Let no man betray his own heart.
Walk openly, stand upright, and loyal goodness only deepens its reward.
A little arrogance may draw Heaven's censure;
if punishment does not fall before your eyes, it waits its hour.
Ask the Lord of Spring why disaster presses in today.
It is because the heart climbed too high and knew no bound,
because it would not keep to rank or rule.
To return to the story: the Great Sage Equal to Heaven was dragged by the heavenly soldiers to the Demon-Slaying Terrace and bound to the Pillar of Subduing Monsters. They hacked at him with knives, split at him with axes, stabbed him with spears, and cut at him with swords, but none of it could so much as graze his body. The Star of the Southern Dipper then ordered the gods of the Fire Office to burn him to ash, yet the fire could not catch him. After that the gods of the Thunder Office struck him with thunder-hammers and lightning spikes, but that too failed to injure him by a single hair.
The Great Strength Ghost King and the others therefore memorialized the throne:
"Your Majesty, we do not know where this Great Sage learned such a body-protecting art. We have cut at him with knives and axes, burned him with fire, and battered him with thunder, yet not the slightest injury can be done. What are we to do?"
The Jade Emperor said, "That wretch is beyond all reckoning. How is he to be dealt with?"

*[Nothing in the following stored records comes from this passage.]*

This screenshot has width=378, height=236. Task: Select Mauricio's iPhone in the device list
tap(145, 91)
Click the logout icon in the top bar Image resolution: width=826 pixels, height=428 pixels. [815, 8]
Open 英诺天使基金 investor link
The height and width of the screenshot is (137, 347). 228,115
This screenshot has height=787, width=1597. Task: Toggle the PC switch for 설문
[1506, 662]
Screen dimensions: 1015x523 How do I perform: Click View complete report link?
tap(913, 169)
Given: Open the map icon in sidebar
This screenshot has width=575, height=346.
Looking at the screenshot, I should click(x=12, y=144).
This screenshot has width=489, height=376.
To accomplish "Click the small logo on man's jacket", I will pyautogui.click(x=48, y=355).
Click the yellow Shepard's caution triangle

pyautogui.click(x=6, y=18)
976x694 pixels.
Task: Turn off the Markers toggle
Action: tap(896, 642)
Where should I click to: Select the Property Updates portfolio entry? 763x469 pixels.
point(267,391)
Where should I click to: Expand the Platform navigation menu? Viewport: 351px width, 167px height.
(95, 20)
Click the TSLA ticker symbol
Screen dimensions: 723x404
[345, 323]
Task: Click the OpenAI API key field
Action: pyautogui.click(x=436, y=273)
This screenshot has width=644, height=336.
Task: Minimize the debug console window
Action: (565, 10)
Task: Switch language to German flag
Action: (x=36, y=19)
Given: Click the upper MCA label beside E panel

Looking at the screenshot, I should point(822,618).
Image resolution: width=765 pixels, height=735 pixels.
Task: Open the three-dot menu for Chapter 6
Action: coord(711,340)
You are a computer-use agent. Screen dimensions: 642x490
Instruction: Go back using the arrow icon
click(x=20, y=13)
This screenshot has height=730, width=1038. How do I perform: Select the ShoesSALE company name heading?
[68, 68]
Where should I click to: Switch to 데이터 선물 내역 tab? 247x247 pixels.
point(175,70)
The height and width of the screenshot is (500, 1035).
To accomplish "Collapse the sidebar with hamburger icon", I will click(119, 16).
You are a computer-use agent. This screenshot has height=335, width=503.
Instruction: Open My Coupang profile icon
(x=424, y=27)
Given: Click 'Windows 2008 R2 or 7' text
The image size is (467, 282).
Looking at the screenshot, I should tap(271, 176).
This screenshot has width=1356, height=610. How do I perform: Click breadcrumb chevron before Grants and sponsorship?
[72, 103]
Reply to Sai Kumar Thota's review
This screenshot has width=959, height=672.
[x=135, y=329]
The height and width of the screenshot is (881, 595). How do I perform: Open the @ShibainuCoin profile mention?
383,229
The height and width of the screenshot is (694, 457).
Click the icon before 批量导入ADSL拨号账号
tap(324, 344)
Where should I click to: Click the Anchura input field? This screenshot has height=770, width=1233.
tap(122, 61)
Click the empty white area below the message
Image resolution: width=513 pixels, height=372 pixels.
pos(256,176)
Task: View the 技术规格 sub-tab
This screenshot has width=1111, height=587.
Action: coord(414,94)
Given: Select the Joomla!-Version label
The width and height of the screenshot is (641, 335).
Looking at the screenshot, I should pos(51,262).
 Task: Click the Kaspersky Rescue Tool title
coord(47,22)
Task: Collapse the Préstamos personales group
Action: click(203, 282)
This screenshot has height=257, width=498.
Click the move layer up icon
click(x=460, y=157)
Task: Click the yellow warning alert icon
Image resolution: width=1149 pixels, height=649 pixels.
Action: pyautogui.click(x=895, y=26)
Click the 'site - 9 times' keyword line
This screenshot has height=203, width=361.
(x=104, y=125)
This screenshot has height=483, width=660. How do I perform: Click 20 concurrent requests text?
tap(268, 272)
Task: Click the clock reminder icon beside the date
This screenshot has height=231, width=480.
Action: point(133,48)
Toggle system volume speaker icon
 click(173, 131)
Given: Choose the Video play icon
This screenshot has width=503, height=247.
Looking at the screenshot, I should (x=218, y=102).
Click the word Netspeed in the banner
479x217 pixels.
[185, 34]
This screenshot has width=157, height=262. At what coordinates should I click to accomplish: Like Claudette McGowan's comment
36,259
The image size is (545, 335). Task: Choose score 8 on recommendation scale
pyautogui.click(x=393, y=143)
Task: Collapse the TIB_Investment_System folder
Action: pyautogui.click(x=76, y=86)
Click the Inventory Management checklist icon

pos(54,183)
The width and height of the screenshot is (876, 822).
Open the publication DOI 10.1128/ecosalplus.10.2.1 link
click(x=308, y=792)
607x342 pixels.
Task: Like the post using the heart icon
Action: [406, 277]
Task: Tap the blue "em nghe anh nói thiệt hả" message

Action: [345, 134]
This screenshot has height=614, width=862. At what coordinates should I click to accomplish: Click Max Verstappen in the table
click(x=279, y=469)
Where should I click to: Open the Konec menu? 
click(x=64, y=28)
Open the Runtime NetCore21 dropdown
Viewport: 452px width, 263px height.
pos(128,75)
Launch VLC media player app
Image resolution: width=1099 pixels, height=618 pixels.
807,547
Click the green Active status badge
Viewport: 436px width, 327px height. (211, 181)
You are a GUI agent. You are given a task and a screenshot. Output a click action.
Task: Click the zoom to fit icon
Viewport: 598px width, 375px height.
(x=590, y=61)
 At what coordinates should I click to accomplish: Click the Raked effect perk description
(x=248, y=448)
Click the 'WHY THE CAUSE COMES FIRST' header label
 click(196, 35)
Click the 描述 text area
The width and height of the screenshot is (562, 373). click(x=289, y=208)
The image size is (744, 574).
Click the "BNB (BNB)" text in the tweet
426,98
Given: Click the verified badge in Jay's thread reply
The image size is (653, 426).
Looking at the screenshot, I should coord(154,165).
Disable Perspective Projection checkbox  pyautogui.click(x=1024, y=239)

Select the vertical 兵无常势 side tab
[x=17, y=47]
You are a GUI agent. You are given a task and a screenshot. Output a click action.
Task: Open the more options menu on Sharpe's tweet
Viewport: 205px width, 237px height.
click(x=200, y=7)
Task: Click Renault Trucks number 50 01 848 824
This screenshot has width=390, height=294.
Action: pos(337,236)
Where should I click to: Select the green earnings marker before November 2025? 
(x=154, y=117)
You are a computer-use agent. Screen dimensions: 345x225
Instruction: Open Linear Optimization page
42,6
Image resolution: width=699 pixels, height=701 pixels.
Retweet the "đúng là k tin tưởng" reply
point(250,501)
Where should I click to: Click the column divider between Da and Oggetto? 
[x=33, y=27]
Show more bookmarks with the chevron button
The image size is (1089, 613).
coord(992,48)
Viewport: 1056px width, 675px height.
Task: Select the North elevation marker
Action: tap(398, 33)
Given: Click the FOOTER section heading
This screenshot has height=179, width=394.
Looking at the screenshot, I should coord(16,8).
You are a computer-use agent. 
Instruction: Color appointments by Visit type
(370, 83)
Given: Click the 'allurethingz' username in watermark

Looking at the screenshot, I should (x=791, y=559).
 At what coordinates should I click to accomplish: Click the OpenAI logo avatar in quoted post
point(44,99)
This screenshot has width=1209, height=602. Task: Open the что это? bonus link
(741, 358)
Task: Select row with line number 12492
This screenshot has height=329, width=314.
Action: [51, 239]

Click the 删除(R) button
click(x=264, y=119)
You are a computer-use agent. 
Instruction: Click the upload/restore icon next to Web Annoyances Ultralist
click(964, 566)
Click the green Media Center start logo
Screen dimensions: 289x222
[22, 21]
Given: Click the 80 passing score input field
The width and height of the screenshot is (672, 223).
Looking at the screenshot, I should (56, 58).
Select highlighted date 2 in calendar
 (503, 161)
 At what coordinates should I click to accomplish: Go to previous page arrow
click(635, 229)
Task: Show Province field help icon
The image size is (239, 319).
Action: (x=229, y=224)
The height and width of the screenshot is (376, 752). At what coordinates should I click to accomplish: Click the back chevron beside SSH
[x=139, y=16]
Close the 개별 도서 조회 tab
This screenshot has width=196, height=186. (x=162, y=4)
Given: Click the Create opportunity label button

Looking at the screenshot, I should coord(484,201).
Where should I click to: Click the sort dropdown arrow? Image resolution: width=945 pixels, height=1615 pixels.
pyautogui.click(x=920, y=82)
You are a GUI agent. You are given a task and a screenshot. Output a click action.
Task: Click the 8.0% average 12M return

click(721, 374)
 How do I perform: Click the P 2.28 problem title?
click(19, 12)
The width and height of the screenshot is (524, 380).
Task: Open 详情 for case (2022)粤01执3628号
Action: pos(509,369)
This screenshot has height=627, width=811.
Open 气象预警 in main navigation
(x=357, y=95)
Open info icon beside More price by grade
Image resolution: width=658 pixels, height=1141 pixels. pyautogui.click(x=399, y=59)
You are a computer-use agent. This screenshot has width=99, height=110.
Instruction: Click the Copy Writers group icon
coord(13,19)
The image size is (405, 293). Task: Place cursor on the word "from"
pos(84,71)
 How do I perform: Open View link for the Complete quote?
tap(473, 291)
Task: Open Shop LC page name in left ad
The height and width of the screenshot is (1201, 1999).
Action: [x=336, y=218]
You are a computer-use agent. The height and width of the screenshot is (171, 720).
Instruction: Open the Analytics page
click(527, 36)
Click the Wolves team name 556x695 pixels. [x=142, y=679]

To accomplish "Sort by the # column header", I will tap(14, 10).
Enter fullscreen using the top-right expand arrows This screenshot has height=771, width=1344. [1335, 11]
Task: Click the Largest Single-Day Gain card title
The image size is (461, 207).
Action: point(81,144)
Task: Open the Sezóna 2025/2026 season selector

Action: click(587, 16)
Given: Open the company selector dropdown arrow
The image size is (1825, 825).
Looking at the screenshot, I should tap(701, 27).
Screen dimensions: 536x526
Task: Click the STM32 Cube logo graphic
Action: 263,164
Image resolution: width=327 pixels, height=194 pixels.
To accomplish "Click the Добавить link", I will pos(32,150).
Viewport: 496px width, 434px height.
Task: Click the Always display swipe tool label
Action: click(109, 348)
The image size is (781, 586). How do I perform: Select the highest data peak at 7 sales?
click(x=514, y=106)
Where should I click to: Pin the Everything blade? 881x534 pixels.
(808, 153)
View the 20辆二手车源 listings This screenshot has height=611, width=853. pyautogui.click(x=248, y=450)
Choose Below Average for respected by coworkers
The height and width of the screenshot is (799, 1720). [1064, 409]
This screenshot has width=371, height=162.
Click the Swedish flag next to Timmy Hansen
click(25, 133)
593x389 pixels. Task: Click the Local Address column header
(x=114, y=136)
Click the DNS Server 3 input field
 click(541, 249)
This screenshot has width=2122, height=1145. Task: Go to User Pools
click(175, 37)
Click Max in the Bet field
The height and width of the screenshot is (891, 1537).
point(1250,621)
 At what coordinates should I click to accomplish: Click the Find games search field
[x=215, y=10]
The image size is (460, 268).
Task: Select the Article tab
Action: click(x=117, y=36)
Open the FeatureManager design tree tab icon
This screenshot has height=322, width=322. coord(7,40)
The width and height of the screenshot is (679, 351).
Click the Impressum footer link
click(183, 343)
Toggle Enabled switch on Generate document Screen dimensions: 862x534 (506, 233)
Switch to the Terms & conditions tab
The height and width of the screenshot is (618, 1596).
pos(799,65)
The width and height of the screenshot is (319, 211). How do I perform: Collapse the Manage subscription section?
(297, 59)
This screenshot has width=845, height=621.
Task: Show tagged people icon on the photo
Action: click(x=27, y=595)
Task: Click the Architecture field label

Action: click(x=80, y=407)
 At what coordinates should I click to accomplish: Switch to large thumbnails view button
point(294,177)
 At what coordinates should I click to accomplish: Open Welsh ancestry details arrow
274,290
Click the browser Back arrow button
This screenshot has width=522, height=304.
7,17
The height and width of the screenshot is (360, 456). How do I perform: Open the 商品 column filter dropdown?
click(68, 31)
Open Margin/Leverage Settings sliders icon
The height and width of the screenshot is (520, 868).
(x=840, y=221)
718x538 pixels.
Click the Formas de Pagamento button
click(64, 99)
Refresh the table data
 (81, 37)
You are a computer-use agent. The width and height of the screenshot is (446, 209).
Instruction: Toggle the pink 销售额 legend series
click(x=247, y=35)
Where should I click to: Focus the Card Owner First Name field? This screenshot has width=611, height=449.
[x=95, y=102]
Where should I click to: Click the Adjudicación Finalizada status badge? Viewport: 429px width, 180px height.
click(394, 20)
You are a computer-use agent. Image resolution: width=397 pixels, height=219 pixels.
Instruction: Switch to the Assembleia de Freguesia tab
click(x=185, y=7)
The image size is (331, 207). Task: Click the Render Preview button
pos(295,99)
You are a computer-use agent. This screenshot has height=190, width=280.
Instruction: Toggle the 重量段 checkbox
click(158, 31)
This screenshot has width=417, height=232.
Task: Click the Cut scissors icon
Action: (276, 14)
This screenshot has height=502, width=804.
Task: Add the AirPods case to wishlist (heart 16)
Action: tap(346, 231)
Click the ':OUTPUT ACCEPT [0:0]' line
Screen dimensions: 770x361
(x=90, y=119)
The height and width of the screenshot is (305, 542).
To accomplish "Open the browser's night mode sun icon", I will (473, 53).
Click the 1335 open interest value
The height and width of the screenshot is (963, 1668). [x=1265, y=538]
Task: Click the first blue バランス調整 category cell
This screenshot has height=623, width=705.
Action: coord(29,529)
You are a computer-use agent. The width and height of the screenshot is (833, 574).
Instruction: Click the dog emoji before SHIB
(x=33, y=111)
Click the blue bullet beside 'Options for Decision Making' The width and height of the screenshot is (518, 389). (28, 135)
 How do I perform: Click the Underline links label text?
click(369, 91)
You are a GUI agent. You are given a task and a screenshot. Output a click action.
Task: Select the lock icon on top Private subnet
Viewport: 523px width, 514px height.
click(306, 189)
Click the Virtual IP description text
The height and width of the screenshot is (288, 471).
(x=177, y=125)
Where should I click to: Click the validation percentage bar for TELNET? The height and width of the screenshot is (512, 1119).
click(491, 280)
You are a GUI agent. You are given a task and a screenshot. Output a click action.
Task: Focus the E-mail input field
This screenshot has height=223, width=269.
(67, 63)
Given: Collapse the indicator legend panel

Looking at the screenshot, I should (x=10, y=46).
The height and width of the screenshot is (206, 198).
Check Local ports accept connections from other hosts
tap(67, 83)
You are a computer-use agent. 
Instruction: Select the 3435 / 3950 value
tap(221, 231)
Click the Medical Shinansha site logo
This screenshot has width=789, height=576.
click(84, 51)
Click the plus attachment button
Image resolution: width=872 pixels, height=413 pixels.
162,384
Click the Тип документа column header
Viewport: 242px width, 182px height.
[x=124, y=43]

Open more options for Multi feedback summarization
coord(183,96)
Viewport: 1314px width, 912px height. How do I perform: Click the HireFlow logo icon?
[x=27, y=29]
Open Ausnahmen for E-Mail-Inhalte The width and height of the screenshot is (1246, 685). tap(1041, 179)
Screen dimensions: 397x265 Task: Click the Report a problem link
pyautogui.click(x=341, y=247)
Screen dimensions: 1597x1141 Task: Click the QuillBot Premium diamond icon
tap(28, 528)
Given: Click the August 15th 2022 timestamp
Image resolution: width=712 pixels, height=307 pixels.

Laozi at once stepped forward.
"The monkey has eaten the peaches, drunk the imperial wine, and stolen the immortal elixir. The five gourds of pills in my own palace, both raw and finished, all went down into his belly. There the samadhi fire has worked upon them and forged him into one solid diamond body, so that ordinary means cannot harm him at once. Better that this old Taoist take him away and shut him in the Eight-Trigram Furnace. There I will refine him with civil and martial fire, draw my elixir back out, and leave his body itself reduced to ash."
The Jade Emperor approved. He ordered the Six Ding and Six Jia spirits to unbind the prisoner and hand him over to Laozi, who departed with the decree.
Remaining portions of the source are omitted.